---- Information
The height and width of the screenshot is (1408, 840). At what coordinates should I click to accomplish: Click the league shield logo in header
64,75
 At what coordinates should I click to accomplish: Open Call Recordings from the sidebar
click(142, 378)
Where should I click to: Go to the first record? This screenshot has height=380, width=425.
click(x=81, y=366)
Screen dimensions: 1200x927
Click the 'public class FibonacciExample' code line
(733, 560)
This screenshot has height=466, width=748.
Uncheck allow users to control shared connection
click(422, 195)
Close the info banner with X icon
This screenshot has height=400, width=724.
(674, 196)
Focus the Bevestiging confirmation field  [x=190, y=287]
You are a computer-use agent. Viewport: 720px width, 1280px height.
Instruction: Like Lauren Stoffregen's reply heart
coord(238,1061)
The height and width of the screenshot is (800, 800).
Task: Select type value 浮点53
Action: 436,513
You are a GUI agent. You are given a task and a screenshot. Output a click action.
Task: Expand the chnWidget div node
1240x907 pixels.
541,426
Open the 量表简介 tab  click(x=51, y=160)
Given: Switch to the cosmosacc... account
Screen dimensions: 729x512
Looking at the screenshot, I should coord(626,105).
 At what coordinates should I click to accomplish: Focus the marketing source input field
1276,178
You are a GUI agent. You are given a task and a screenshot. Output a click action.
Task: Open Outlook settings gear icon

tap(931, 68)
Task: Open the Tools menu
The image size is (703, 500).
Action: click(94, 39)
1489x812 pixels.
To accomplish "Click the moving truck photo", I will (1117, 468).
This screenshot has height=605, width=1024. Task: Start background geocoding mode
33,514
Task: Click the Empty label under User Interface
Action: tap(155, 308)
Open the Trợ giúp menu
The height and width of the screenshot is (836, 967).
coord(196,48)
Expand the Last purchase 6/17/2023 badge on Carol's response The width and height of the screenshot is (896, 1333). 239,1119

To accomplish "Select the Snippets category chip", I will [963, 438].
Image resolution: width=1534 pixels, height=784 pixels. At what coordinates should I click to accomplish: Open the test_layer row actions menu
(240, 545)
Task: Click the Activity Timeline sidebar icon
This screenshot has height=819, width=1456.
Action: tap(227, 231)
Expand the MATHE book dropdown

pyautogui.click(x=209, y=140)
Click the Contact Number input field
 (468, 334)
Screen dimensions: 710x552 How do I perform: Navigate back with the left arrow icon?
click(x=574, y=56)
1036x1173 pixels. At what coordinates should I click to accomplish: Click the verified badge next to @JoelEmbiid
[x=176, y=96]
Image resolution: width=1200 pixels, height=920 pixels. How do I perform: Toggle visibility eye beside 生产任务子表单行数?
--------
• **Work instruction**
Write every record out again, unaltered.

• **Response to the task**
The height and width of the screenshot is (1408, 840). At what coordinates should I click to accomplish: Click the league shield logo in header
64,75
 At what coordinates should I click to accomplish: Open Call Recordings from the sidebar
click(142, 378)
Where should I click to: Go to the first record? This screenshot has height=380, width=425.
click(x=81, y=366)
Screen dimensions: 1200x927
Click the 'public class FibonacciExample' code line
(733, 560)
This screenshot has height=466, width=748.
Uncheck allow users to control shared connection
click(422, 195)
Close the info banner with X icon
This screenshot has height=400, width=724.
(674, 196)
Focus the Bevestiging confirmation field  [x=190, y=287]
You are a computer-use agent. Viewport: 720px width, 1280px height.
Instruction: Like Lauren Stoffregen's reply heart
coord(238,1061)
The height and width of the screenshot is (800, 800).
Task: Select type value 浮点53
Action: 436,513
You are a GUI agent. You are given a task and a screenshot. Output a click action.
Task: Expand the chnWidget div node
1240x907 pixels.
541,426
Open the 量表简介 tab  click(x=51, y=160)
Given: Switch to the cosmosacc... account
Screen dimensions: 729x512
Looking at the screenshot, I should coord(626,105).
 At what coordinates should I click to accomplish: Focus the marketing source input field
1276,178
You are a GUI agent. You are given a task and a screenshot. Output a click action.
Task: Open Outlook settings gear icon

tap(931, 68)
Task: Open the Tools menu
The image size is (703, 500).
Action: click(94, 39)
1489x812 pixels.
To accomplish "Click the moving truck photo", I will (1117, 468).
This screenshot has height=605, width=1024. Task: Start background geocoding mode
33,514
Task: Click the Empty label under User Interface
Action: tap(155, 308)
Open the Trợ giúp menu
The height and width of the screenshot is (836, 967).
coord(196,48)
Expand the Last purchase 6/17/2023 badge on Carol's response The width and height of the screenshot is (896, 1333). 239,1119

To accomplish "Select the Snippets category chip", I will [963, 438].
Image resolution: width=1534 pixels, height=784 pixels. At what coordinates should I click to accomplish: Open the test_layer row actions menu
(240, 545)
Task: Click the Activity Timeline sidebar icon
This screenshot has height=819, width=1456.
Action: tap(227, 231)
Expand the MATHE book dropdown

pyautogui.click(x=209, y=140)
Click the Contact Number input field
 (468, 334)
Screen dimensions: 710x552 How do I perform: Navigate back with the left arrow icon?
click(x=574, y=56)
1036x1173 pixels. At what coordinates should I click to accomplish: Click the verified badge next to @JoelEmbiid
[x=176, y=96]
Image resolution: width=1200 pixels, height=920 pixels. How do I perform: Toggle visibility eye beside 生产任务子表单行数?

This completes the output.